ALBUQUERQUE, N.M. (KRQE) – Could New Mexico start seeing more 100-degree Fahrenheit days in the near future? A new study by a non-profit climate research group suggests the Land of Enchantment should expect more triple-digit temperature days in the coming years.

First Street Foundation recently released a nationwide climate risk study showing that the number of hot days is likely to rise. Their math predicts that southern New Mexico, in particular, could see more consecutive days above 100 degrees in the next 30 years.

Weather records show that so far, New Mexico’s record for the greatest number of 100-degree days in a row was set in 1980. In June of that year, the state saw nine 100-degree days in a row, according to the National Weather Service (NWS).

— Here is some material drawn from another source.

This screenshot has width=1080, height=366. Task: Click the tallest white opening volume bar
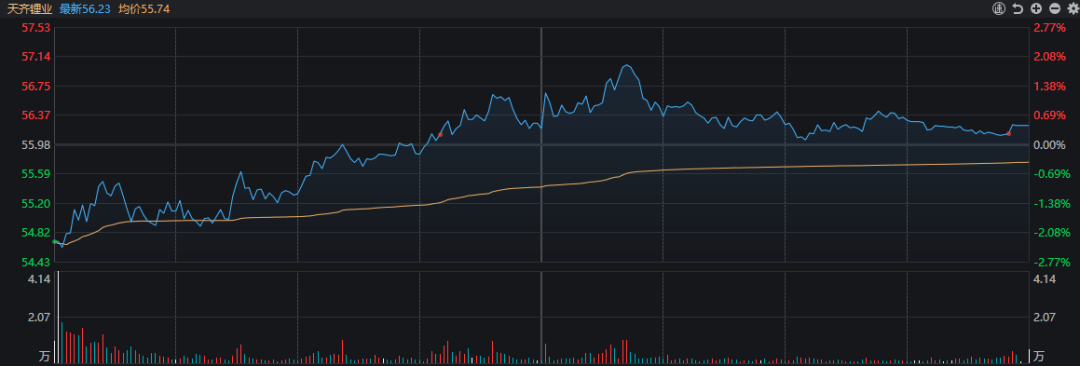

In Albuquerque, temperatures hit 100 degrees around 250 times since 1939, NWS notes. That’s about two or three times per year.

But down in the southern portion of the state, heat is more common. In Carlsbad, for example, there’s an average of 22 days per year where temperatures rise to 100 degrees or more, according to NWS. And First Street Foundation’s new research says it’s only going to get worse in some southern counties.

The research predicts that Eddy County could see roughly double the number of 100-degree days per year by 2053. Doña Ana and Luna Counties could see roughly triple.

The researchers made these estimates by looking at factors that affect the likelihood of heat. They included things like land cover and elevation, along with current temperature measurements from satellite imagery and historical data from the National Oceanic and Atmospheric Administration (NOAA).

The estimates are not perfect. But the idea is to try to see the potential effects of climate change on a local level.

“Increasing temperatures are broadly discussed as averages, but the focus should be on the extension of the extreme tail events expected in a given year,” Matthew Eby, the founder, and CEO of First Street Foundation said in a press release. “We need to be prepared for the inevitable, that a quarter of the country will soon fall inside the Extreme Heat Belt with temperatures exceeding 125°F and the results will be dire.”

That “Extreme Heat Belt” is a region of the country the researchers identified as particularly vulnerable. It runs from northern Texas and Louisiana through Illinois, Indiana, and part of Wisconsin.

This area, in the central portion of the U.S., is at the greatest risk of extreme heat, the research reveals. Some counties in Texas, for example, could see more than 100 days of 100-degree heat per year in 2053, they predict.